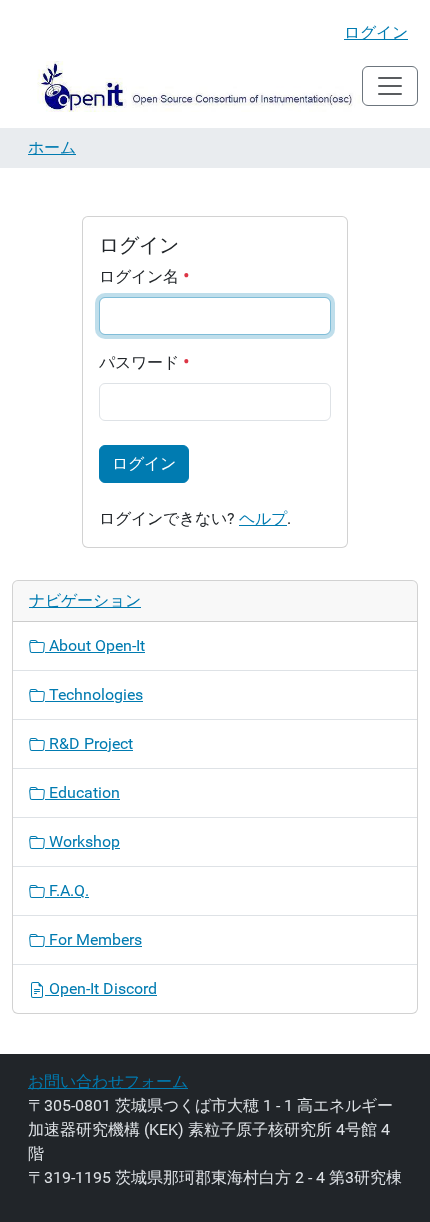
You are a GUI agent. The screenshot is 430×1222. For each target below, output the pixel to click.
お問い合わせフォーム (108, 1081)
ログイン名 (141, 276)
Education (82, 792)
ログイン (376, 32)
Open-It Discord (101, 988)
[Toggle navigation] (390, 86)
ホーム (52, 147)
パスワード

# What is being asked:
Your task is to retype the records above in full and exactly, omitting the pictures.

# Problem solution:
You are a GUI agent. The screenshot is 430×1222. For each target below, output the pixel to click.
お問い合わせフォーム (108, 1081)
ログイン名 (141, 276)
Education (82, 792)
ログイン (376, 32)
Open-It Discord (101, 988)
[Toggle navigation] (390, 86)
ホーム (52, 147)
パスワード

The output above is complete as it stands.